The abusive January 6 Committee leaked Trump’s internal White House records to the media and accused the former president of a “possible coverup” over a lack of record keeping on 7 hours of phone calls on January 6.
According to call logs obtained by The Washington Post and CBS News, the committee has no records for 457 minutes on January 6, 2021 – between 11:17 am to 6:54 pm.
Recall, the National Archives turned over 11 pages of Trump’s daily activities and call logs to the Jan. 6 panel in January of this year.
The January 6 committee is now searching for ‘burner phones’ or backchannels Trump may have used that day.
The Washington Post reported:
Internal White House records from the day of the attack on the U.S. Capitol that were turned over to the House select committee show a gap in President Donald Trump’s phone logs of seven hours and 37 minutes, including the period when the building was being violently assaulted, according to documents obtained by The Washington Post and CBS News.

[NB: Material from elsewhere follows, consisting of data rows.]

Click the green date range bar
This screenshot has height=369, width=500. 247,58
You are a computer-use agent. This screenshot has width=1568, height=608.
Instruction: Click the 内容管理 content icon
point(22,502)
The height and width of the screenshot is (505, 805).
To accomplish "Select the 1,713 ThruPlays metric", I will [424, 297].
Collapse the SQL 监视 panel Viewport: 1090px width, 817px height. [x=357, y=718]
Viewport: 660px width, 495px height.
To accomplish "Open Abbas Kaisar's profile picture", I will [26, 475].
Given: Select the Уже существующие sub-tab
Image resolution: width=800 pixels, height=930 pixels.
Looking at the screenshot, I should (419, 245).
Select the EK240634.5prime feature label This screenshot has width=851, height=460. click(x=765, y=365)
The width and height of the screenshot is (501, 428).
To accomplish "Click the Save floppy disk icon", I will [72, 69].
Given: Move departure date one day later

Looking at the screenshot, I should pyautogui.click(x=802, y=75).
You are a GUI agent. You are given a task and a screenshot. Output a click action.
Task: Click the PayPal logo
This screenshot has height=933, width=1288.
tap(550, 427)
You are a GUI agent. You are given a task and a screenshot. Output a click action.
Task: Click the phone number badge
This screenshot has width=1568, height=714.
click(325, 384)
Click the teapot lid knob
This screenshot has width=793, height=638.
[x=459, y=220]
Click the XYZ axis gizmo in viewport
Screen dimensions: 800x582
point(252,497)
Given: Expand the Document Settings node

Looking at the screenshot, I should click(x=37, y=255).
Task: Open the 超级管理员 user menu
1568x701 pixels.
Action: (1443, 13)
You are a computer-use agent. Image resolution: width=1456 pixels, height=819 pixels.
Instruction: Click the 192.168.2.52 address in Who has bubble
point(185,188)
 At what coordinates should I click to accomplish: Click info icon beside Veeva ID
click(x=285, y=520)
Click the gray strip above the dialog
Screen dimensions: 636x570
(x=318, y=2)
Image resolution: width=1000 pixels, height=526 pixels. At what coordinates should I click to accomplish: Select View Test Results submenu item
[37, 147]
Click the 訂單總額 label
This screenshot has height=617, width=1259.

The lack of an official White House notation of any calls placed to or by Trump for 457 minutes on Jan. 6, 2021 – from 11:17 a.m. to 6:54 p.m. – means the committee has no record of his phone conversations as his supporters descended on the Capitol, battled overwhelmed police and forcibly entered the building, prompting lawmakers and Vice President Mike Pence to flee for safety.
The House panel is now investigating whether Trump communicated that day through backchannels, phones of aides or personal disposable phones, known as “burner phones,” according to two people with knowledge of the probe, who, like others interviewed for this report, spoke on the condition of anonymity to discuss sensitive information. The committee is also scrutinizing whether it received the full logs from that day.
One lawmaker on the panel said the committee is investigating a “possible coverup” of the official White House record from that day. Another person close to the committee said the large gap in the records is of “intense interest” to some lawmakers on the committee, many of whom have reviewed copies of the documents. Both spoke on the condition of anonymity because they were not authorized to discuss internal committee deliberations.